ABSTRACT
The process of elucidating disruptive defenses, as described in chapter 5, can be extraordinarily therapeutic to suffering people, but only under the following conditions:
1. They cannot be psychotic. 2. They cannot be felonious criminals (rapists, murderers, armed robbers,
grand larcenists, heinous child abusers). 3. They must possess the following capacities:
Autonomous Ego Functions
• relatively intact integrative functioning (can organize thought, stay coherent)
• relatively functional abstraction ability (can read between the lines, appreciate symbolism)
• relatively intact reality testing (can understand that fantasy is different from reality)
• some self-observation ability
Superego
• some sense of guilt or shame
Ego Strength
• some ability to keep bizarre thoughts out of consciousness (contain primary process)

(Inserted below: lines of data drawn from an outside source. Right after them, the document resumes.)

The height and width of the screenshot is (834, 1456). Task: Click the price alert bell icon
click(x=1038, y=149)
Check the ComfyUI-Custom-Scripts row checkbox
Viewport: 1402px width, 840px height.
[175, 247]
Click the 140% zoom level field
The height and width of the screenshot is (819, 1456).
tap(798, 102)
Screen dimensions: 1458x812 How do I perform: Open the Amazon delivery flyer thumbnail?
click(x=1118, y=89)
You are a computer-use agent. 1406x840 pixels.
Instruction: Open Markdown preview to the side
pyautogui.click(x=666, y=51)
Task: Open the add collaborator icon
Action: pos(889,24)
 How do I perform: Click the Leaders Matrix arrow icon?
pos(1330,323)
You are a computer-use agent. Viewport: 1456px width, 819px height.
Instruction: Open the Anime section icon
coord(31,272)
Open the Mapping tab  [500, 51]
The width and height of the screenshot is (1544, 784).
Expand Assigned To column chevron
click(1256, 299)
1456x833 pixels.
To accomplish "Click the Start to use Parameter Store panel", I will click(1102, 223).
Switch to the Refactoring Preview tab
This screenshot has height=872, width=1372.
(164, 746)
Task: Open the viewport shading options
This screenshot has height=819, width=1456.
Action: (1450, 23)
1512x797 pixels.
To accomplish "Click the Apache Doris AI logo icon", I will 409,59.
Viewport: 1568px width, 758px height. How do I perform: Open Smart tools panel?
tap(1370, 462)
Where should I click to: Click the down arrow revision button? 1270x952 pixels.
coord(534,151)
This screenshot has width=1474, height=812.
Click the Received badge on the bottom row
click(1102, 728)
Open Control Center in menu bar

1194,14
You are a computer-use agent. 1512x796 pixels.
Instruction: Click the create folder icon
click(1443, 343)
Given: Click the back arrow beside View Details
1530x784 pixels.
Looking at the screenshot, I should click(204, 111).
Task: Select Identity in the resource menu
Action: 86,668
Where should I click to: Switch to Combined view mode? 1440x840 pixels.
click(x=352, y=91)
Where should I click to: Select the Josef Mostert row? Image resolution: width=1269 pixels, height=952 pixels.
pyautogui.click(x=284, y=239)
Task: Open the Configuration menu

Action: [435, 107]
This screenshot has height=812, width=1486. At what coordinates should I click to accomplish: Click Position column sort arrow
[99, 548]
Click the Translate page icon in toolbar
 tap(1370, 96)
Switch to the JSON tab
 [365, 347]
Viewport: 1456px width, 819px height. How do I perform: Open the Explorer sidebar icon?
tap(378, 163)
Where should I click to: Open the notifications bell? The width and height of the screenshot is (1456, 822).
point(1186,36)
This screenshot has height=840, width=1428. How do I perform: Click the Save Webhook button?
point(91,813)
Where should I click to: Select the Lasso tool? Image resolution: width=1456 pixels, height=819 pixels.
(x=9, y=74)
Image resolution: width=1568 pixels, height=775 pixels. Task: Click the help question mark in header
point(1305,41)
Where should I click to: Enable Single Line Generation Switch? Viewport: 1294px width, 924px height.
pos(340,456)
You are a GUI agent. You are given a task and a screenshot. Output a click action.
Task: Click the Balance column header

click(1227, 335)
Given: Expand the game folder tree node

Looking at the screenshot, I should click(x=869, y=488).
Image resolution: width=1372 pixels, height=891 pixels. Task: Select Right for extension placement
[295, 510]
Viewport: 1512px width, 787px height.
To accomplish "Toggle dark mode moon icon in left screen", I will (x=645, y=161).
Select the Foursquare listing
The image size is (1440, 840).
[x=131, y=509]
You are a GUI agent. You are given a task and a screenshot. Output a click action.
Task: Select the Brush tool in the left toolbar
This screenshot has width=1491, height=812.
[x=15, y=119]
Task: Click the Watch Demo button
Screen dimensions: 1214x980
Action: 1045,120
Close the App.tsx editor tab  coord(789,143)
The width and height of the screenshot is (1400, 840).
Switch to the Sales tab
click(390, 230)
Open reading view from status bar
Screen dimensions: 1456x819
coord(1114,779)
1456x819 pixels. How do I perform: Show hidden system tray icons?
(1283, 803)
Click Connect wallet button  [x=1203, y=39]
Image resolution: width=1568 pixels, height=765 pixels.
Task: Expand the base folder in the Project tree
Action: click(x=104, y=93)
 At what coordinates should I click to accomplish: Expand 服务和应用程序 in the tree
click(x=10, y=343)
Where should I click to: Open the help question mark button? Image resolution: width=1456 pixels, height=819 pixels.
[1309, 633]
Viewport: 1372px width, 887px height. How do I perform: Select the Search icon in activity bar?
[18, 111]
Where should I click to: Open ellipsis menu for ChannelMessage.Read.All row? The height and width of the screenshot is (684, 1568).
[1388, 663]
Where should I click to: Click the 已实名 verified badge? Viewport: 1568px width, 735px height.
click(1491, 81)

• some ability to avoid intoxicating substances, and some impulse control in general
Object Relations
• fair facility to develop trust in and empathy for another human being
In other words, after assessing multiple mental operations for diagnostic purposes, it is also important to determine a person’s treatability with a psychodynamic approach. People who have psychotic and near-psychotic conditions, who have physical illnesses of the brain, or who otherwise manifest severe damage to ego functions and object relations, generally can’t be treated dynamically.